Most obviously, GenAI provides significant efficiency gains. Tools that create customer reports, summarize notes, write follow-up messages, or update CRM systems can free up hours of administrative work for salespeople each week. In an industry with narrow margins and constant travel, regaining that time for conversations with growers is a clear advantage. It also allows for more personalization. A seed dealer can quickly summarize local trial data, customize recommendations to a producer’s acreage and cropping mix, or prepare follow-ups that directly address yield goals and risk factors. These tasks once required considerable manual effort but can now be completed in minutes at scale.
But the most important insight for agribusiness mirrors the study’s core finding: leadership determines adoption.
Agricultural input suppliers often have sales teams with different levels of digital skills and comfort with new tools. Leaders who model GenAI use, provide hands-on training and encourage experimentation see faster, more confident adoption – even among reps who are less tech-oriented. For agribusiness firms, it’s not enough to buy AI tools; leaders must show their value, integrate them into onboarding and workflow expectations and emphasize early successes to build confidence within the team.
Preparing an organization for GenAI requires a clear plan.
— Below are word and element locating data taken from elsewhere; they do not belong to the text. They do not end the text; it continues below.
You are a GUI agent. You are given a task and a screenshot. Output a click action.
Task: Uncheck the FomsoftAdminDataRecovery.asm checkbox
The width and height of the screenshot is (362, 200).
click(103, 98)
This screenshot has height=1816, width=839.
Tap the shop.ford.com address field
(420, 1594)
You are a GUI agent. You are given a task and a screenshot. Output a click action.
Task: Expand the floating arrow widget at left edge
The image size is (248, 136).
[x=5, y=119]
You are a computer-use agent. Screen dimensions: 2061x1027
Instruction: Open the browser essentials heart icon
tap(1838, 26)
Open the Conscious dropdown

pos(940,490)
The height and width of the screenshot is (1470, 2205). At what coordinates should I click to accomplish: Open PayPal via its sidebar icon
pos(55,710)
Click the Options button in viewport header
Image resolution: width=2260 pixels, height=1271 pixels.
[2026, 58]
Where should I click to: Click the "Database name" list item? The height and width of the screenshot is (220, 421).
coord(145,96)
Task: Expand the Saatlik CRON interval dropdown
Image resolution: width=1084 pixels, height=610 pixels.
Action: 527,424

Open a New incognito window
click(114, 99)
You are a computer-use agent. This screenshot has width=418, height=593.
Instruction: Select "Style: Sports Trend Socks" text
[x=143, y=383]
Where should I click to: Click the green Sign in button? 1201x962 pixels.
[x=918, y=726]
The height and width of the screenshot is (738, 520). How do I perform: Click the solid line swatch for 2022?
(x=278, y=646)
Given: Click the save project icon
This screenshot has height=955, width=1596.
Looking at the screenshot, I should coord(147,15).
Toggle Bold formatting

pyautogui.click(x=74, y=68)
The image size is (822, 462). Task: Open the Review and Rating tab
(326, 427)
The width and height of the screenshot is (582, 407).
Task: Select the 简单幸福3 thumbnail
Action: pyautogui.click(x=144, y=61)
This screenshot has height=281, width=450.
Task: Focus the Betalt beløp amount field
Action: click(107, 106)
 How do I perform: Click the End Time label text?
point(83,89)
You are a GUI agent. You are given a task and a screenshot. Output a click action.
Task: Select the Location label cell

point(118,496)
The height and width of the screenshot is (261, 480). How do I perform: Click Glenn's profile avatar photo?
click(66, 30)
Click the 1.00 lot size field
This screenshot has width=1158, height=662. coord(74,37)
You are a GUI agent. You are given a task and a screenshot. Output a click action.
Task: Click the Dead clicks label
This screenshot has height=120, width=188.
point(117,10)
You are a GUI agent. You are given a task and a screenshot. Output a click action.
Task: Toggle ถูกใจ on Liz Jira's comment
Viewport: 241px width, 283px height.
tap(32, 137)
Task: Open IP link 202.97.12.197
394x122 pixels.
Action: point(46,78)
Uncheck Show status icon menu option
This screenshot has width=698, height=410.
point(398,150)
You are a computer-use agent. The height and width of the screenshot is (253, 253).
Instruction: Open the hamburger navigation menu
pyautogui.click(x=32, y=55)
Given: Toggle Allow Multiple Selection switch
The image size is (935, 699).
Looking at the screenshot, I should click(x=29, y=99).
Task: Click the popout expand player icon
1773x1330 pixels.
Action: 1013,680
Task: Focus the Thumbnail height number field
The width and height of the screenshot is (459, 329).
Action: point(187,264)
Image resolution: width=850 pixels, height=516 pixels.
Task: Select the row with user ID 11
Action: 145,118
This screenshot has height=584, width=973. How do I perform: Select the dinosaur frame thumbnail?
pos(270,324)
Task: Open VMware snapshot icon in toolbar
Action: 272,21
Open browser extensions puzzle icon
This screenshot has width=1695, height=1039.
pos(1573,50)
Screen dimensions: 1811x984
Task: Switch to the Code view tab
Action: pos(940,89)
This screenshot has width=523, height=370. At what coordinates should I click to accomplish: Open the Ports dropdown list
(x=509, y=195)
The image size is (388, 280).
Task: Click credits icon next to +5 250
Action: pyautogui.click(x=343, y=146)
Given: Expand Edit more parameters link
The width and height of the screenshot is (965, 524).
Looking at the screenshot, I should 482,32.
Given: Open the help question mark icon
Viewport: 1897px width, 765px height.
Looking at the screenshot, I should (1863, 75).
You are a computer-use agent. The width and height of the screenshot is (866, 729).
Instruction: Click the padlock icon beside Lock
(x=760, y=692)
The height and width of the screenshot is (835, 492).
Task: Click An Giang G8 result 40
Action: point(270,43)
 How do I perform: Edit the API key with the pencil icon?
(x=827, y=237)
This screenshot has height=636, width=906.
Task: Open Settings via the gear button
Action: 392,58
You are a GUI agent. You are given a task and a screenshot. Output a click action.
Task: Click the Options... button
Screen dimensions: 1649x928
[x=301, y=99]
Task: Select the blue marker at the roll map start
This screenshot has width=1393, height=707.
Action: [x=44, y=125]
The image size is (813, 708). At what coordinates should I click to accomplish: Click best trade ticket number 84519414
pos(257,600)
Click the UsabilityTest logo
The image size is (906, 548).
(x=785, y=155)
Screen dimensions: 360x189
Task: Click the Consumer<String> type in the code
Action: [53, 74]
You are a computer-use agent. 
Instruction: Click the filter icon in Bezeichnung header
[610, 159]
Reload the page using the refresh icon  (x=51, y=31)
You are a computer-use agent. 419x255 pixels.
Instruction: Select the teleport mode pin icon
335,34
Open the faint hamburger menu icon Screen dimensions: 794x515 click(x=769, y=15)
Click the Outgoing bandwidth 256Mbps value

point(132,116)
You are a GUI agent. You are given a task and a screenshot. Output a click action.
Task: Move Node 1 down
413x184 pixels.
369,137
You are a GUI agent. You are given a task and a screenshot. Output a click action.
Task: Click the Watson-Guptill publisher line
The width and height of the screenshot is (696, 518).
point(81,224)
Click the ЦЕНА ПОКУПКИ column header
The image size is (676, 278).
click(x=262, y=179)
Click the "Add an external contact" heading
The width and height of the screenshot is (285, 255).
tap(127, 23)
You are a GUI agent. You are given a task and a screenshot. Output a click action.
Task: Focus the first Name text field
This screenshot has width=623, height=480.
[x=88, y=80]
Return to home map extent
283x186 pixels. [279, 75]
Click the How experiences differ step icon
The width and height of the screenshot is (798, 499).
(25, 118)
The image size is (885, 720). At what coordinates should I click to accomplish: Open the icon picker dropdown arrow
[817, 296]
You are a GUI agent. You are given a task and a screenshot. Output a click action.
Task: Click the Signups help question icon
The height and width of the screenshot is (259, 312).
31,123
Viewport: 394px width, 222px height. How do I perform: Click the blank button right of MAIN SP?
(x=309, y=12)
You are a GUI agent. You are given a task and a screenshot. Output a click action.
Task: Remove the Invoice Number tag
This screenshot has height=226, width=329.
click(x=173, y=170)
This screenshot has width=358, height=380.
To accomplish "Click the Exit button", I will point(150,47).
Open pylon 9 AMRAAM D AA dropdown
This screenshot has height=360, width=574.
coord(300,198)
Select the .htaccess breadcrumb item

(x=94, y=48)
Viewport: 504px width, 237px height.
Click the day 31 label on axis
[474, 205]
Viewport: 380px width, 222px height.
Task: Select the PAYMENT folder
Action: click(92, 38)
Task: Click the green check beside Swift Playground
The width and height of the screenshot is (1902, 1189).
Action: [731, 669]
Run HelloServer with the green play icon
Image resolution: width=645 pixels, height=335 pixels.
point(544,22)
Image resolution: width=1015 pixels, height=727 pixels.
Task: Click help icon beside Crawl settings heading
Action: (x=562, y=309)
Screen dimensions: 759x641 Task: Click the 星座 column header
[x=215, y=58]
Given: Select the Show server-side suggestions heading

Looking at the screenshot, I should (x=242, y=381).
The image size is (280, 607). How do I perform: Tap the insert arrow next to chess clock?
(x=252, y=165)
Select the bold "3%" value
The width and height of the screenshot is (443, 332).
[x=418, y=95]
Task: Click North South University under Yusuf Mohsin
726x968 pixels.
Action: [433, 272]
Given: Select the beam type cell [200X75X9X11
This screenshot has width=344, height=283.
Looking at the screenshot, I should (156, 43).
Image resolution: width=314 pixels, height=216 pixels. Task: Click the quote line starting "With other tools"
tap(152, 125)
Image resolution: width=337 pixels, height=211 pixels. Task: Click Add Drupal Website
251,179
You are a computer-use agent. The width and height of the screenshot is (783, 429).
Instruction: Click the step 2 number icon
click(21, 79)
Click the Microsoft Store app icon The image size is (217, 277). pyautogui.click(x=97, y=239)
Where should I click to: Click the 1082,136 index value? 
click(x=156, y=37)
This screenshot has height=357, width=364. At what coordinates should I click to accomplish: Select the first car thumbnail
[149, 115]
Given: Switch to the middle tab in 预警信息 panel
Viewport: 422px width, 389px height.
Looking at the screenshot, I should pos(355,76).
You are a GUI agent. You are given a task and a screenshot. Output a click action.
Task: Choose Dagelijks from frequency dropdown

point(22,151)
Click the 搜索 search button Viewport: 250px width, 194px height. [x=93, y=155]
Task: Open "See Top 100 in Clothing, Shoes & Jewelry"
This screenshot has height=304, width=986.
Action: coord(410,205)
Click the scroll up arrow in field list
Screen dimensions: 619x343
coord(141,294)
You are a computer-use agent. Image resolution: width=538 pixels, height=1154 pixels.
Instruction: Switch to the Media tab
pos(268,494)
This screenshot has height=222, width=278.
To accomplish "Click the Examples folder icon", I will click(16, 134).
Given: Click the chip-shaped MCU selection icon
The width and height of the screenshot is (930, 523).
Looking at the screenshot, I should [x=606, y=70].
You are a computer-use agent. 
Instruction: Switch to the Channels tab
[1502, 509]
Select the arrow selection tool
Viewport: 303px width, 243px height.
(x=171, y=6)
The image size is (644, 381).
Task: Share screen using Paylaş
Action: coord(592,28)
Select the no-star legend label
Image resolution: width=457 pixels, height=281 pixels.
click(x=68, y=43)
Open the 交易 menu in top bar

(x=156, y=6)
Leaders should:
- Demonstrate how they use GenAI in planning, communication and reporting
- Invest in teaching prompting skills so representatives can get reliable, high-quality results
- Integrate GenAI into CRM, ERP or digital agronomy platforms
- Encourage small-scale experimentation so early adopters become internal champions
Beyond sales, GenAI aligns with longstanding themes in agricultural economics. By reducing information gaps between suppliers and producers, these tools could improve transparency and market efficiency. Over time, they may change transaction costs, workforce needs and even bargaining power across the supply chain. It also raises new questions about trust, data ownership and governance – critical considerations in a relationship-based sector.
Farmers will want to know who owns the data behind AI-generated recommendations, how those recommendations are created and if the human relationships at still at the core of their business. These are behavioral and institutional considerations, not just technological ones, and align closely with the study’s conclusion that confidence and leadership drive successful adoption.